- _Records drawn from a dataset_
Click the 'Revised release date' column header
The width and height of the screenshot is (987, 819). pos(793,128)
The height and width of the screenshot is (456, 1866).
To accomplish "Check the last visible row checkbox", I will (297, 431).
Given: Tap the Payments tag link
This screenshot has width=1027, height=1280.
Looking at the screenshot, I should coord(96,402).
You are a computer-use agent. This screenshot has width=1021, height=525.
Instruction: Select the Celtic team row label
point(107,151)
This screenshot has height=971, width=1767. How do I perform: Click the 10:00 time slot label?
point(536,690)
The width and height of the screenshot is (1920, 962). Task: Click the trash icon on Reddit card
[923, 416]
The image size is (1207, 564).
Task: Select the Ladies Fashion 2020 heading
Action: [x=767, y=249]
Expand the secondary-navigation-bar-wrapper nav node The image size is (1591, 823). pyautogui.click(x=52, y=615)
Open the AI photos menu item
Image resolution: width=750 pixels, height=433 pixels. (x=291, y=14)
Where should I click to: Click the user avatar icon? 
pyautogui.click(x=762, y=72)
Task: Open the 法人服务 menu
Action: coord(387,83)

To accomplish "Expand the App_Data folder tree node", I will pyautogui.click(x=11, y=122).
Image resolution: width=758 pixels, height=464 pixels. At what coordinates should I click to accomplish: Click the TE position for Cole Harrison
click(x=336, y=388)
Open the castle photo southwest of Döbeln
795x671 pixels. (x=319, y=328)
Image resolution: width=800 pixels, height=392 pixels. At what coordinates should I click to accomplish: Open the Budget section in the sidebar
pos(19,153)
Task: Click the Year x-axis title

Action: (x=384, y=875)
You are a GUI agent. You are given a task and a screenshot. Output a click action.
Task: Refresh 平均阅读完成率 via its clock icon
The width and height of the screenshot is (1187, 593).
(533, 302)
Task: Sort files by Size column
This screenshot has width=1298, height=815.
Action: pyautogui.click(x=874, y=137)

- _PROMPT_
The whole block of entries above should be repeated exactly.

- _ANSWER AREA_
Click the 'Revised release date' column header
The width and height of the screenshot is (987, 819). pos(793,128)
The height and width of the screenshot is (456, 1866).
To accomplish "Check the last visible row checkbox", I will (297, 431).
Given: Tap the Payments tag link
This screenshot has width=1027, height=1280.
Looking at the screenshot, I should coord(96,402).
You are a computer-use agent. This screenshot has width=1021, height=525.
Instruction: Select the Celtic team row label
point(107,151)
This screenshot has height=971, width=1767. How do I perform: Click the 10:00 time slot label?
point(536,690)
The width and height of the screenshot is (1920, 962). Task: Click the trash icon on Reddit card
[923, 416]
The image size is (1207, 564).
Task: Select the Ladies Fashion 2020 heading
Action: [x=767, y=249]
Expand the secondary-navigation-bar-wrapper nav node The image size is (1591, 823). pyautogui.click(x=52, y=615)
Open the AI photos menu item
Image resolution: width=750 pixels, height=433 pixels. (x=291, y=14)
Where should I click to: Click the user avatar icon? 
pyautogui.click(x=762, y=72)
Task: Open the 法人服务 menu
Action: coord(387,83)

To accomplish "Expand the App_Data folder tree node", I will pyautogui.click(x=11, y=122).
Image resolution: width=758 pixels, height=464 pixels. At what coordinates should I click to accomplish: Click the TE position for Cole Harrison
click(x=336, y=388)
Open the castle photo southwest of Döbeln
795x671 pixels. (x=319, y=328)
Image resolution: width=800 pixels, height=392 pixels. At what coordinates should I click to accomplish: Open the Budget section in the sidebar
pos(19,153)
Task: Click the Year x-axis title

Action: (x=384, y=875)
You are a GUI agent. You are given a task and a screenshot. Output a click action.
Task: Refresh 平均阅读完成率 via its clock icon
The width and height of the screenshot is (1187, 593).
(533, 302)
Task: Sort files by Size column
This screenshot has width=1298, height=815.
Action: pyautogui.click(x=874, y=137)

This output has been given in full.